The euro zone now looks destined for its second recession in three years, according to business surveys that showed the economic rot is even spreading through Germany, the region’s largest and strongest economy.
The 17-nation bloc’s economy will contract 0.5-0.6 per cent in the current quarter as orders for new business decline again, Markit’s Purchasing Mangers’ Index (PMI) suggested – far worse than the consensus in the latest Reuters poll.
A debt crisis which began in the euro zone’s smaller economies is now hammering business and consumer confidence across the bloc, putting pressure on policy makers to take radical steps to help vulnerable countries such as Spain and Italy.
The composite PMI, which measures manufacturing and services together, nudged up to 46.6, pipping forecasts for it to hold steady at July’s 46.5. But that notched a seventh month below 50, the dividing line between contraction and growth.
More worryingly, the rot in smaller euro zone economies is now taking root in the core, with the flash composite PMI for Germany, falling to a three-year low and marking a fourth straight month of contraction.
“Hopes that German economic strength will aid recovery in the broader currency union were dealt a blow by its rate of economic contraction accelerating, and further signs that its export engine has slammed into reverse gear,” said Rob Dobson, senior economist at data compiler Markit.
Incoming orders for euro zone companies have now fallen for a year, with the composite sub-index at 45.0, above July’s three-year low of 44.5.
Business activity in France, the second biggest economy that uses the euro as its currency, contracted for the sixth consecutive month, according to its composite PMI.
Société Générale, France’s No. 2 listed bank, earlier this month joined its European rivals that have reported dismal second-quarter earnings as a result of the region’s acute debt problems and weak economy.
The euro zone economy shrank by 0.2 per cent in the three months to June, according to official data. Economists polled by Reuters last week predicted a similar outcome for the current quarter, with no growth until the start of next year.
Interest rates are already at record lows and the European Central Bank is expected to cut them by 25 basis points to 0.5 per cent when it meets next week, which analysts say will do little to stimulate lending.

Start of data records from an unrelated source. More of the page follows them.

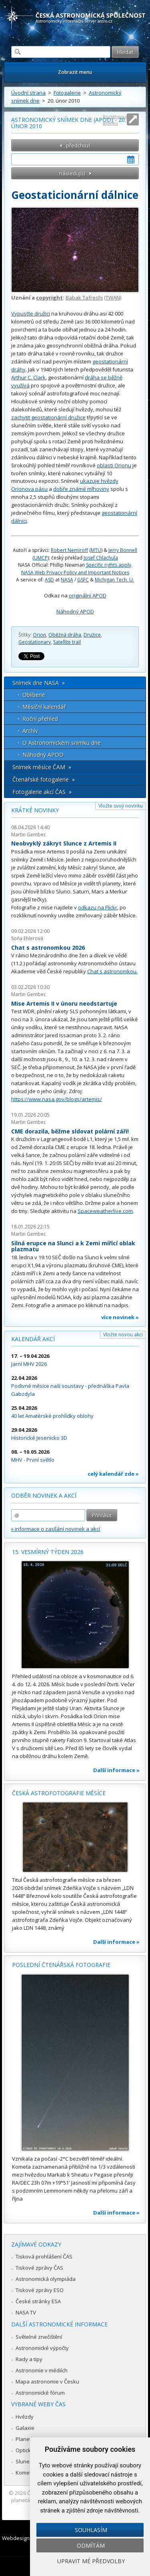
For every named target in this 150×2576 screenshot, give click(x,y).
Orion (39, 634)
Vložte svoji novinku (120, 805)
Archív (30, 730)
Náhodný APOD (75, 611)
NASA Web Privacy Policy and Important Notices (75, 572)
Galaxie (25, 2427)
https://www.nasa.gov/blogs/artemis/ (56, 1099)
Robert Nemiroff (69, 550)
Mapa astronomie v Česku (47, 2381)
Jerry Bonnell (122, 550)
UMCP (41, 557)
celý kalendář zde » (113, 1473)
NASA (67, 579)
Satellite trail (67, 642)
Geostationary (34, 642)
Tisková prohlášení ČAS (44, 2256)
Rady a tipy (29, 2359)
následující (72, 173)
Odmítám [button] (91, 2545)
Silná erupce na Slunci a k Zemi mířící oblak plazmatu (73, 1246)
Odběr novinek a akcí (43, 1495)
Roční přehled (40, 718)
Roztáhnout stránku (115, 119)
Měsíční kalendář (44, 706)
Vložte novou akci (123, 1334)
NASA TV (26, 2312)
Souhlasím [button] (91, 2530)
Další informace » (116, 1770)
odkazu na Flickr (97, 907)
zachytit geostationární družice (48, 417)
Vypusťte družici (30, 313)
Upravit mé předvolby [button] (91, 2561)
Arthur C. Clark (28, 377)
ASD (49, 579)
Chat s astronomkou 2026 (48, 947)
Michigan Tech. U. (114, 579)
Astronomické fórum (40, 2392)
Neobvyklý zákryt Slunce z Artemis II (63, 843)
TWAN (113, 297)
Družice (92, 634)
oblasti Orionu (114, 465)
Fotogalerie (67, 92)
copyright (49, 297)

The PMI for the dominant services sector fell to 47.5, missing expectations for a more modest fall to 47.6 from July’s 47.9. That came as services firms cut the prices they charge for the ninth straight month.

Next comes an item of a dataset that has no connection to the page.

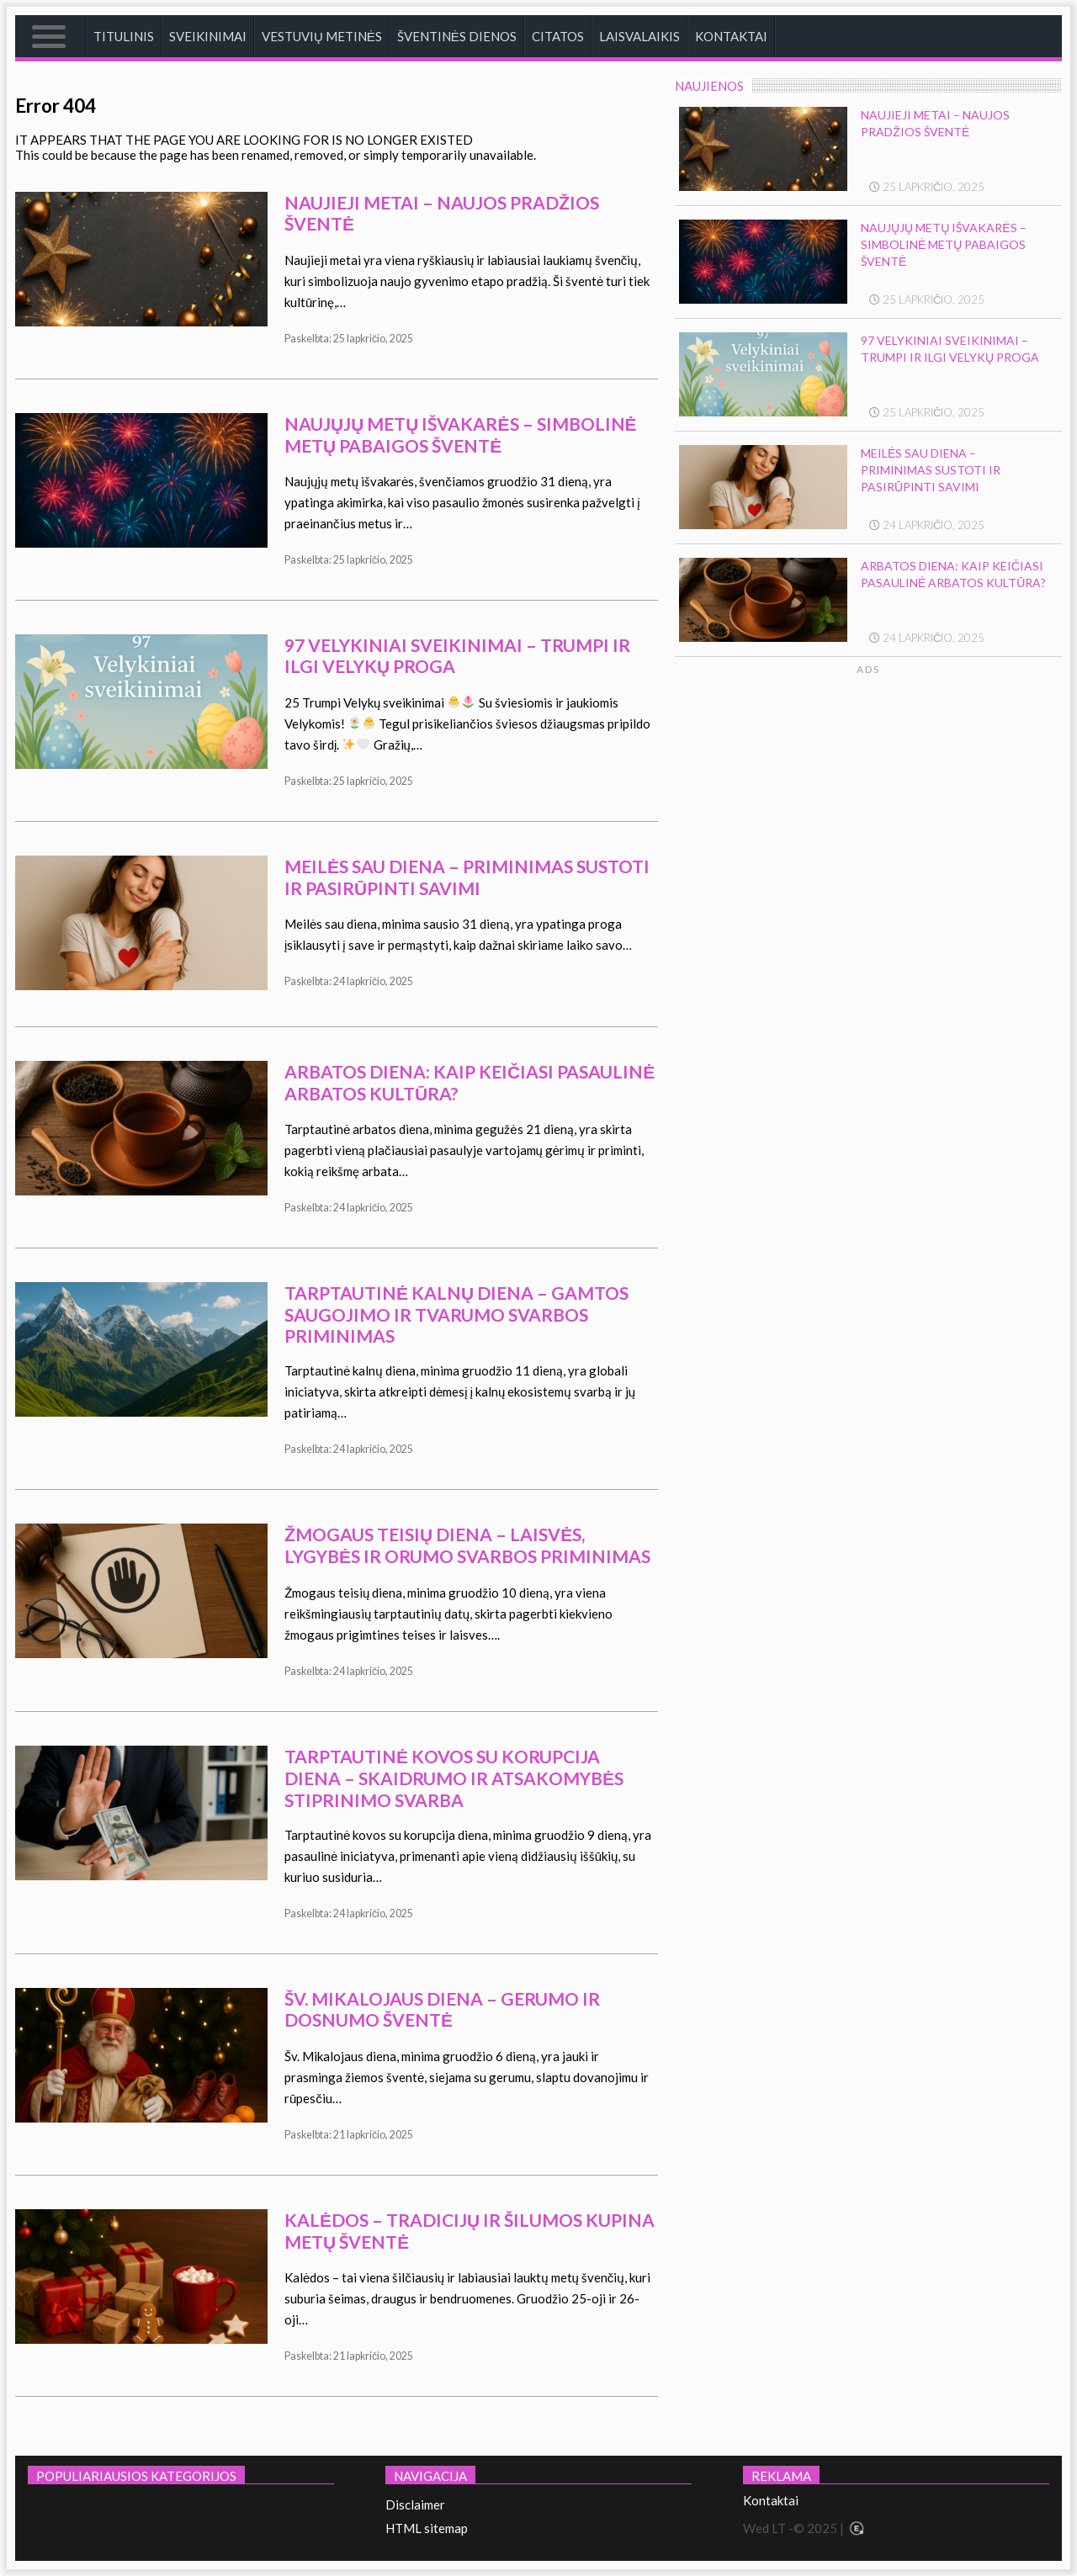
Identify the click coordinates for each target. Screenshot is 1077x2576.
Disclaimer (415, 2504)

The output prices index rose slightly to 47.2 from 46.8.
“The global economy is moving to a softer phase and companies are continuing to have to cut prices. The downturn is still led by the manufacturing sector,” Mr. Dobson said.
The manufacturing PMI spent a 13th month below 50 but rose much more than expected to 45.3 from 44.0. The consensus from the Reuters Poll predicted a modest climb to 44.1.
An output index for the sector, which drove a large part of the bloc’s recovery from the last recession, rose to 44.6 from last month’s 43.4.
Factories cut jobs a seventh consecutive month, but at a slower page, with the sub-index at 46.2, above July’s 44.5.
Automaker General Motors’ German unit Opel said last week it was in talks with workers to cut their hours in response to weakening demand.
That followed a move last month by the country’s biggest steel maker, ThyssenKrupp, which said it would temporarily curb working hours at its five steel-making facilities.